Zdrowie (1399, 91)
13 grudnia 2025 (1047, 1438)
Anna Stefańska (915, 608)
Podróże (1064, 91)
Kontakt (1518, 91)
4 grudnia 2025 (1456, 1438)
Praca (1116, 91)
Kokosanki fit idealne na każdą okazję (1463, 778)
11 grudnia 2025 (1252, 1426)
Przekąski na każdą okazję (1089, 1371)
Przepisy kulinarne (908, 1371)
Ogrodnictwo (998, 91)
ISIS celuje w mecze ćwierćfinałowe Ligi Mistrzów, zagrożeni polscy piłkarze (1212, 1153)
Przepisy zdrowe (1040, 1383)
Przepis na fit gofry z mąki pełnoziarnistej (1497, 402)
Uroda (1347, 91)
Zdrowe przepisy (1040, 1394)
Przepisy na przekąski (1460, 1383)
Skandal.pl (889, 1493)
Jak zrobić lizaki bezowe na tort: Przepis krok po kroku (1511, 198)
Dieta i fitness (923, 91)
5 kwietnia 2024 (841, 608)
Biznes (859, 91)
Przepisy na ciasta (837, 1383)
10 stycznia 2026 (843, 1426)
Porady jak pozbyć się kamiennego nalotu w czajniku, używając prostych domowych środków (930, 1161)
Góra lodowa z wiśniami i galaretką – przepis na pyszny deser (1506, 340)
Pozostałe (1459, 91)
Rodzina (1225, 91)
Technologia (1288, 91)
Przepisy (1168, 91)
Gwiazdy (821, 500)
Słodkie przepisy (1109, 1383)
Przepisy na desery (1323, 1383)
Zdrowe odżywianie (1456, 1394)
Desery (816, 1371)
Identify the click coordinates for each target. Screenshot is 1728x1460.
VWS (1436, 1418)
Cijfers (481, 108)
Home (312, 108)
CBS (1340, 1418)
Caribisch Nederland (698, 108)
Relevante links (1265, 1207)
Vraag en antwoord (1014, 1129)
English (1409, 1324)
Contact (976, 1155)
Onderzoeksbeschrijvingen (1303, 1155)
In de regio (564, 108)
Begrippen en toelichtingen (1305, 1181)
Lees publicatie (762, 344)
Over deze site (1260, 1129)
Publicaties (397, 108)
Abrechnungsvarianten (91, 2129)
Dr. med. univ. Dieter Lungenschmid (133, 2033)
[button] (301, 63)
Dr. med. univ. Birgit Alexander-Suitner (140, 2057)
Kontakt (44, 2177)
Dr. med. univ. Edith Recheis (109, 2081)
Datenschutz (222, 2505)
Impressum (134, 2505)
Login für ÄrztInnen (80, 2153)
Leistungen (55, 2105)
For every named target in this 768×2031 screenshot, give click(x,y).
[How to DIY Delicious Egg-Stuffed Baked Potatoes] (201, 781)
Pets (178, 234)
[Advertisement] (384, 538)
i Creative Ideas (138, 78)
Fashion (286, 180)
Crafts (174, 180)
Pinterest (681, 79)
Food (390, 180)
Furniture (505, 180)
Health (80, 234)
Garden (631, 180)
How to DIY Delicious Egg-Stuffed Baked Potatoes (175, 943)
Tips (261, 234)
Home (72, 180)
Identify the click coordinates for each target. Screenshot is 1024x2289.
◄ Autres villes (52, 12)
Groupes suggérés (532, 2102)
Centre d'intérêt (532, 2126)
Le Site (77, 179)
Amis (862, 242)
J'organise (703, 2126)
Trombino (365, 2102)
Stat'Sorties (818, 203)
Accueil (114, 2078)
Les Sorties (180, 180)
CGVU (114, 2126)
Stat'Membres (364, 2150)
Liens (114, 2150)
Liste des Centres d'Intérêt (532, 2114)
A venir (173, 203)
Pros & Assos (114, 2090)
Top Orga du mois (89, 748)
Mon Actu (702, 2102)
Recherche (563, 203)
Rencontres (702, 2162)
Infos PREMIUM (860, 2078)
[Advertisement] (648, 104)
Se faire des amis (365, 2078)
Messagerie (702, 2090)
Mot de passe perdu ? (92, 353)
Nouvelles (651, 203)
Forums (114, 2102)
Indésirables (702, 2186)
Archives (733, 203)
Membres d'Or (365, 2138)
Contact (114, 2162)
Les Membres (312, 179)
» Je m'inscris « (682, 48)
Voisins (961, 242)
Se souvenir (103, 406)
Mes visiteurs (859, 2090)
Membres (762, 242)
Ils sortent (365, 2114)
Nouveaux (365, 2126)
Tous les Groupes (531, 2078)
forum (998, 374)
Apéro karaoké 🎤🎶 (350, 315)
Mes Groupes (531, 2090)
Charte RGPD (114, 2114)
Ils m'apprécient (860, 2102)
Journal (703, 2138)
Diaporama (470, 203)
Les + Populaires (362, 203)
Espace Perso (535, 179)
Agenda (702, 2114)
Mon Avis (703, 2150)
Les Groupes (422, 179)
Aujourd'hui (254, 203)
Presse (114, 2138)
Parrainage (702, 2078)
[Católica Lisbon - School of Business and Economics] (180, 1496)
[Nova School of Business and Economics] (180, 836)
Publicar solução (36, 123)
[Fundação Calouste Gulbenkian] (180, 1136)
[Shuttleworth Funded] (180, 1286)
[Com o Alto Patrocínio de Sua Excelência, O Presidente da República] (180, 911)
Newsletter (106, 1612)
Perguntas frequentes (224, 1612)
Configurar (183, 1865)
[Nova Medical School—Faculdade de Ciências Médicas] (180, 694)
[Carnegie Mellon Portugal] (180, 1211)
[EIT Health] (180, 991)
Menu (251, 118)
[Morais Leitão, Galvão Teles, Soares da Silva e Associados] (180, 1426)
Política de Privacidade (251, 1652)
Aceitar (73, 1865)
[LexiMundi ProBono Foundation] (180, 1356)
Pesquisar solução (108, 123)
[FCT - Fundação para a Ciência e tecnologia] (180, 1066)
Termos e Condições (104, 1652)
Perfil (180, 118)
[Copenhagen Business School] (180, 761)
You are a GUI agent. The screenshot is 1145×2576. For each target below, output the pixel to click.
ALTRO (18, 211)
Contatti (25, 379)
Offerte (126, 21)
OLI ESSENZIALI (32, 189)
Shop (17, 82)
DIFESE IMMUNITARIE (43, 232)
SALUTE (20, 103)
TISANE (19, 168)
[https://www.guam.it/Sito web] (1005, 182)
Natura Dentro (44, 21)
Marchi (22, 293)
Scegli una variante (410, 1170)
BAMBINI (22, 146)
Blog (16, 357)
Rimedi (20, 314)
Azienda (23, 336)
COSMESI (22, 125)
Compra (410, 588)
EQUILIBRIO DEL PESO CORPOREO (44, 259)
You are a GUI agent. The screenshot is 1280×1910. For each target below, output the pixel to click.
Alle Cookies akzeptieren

__PROBLEM TO WORK ON__
Take every line above carrying "univ" and return it.

__SOLVED PROBLEM__
Dr. med. univ. Dieter Lungenschmid (133, 2033)
Dr. med. univ. Birgit Alexander-Suitner (140, 2057)
Dr. med. univ. Edith Recheis (109, 2081)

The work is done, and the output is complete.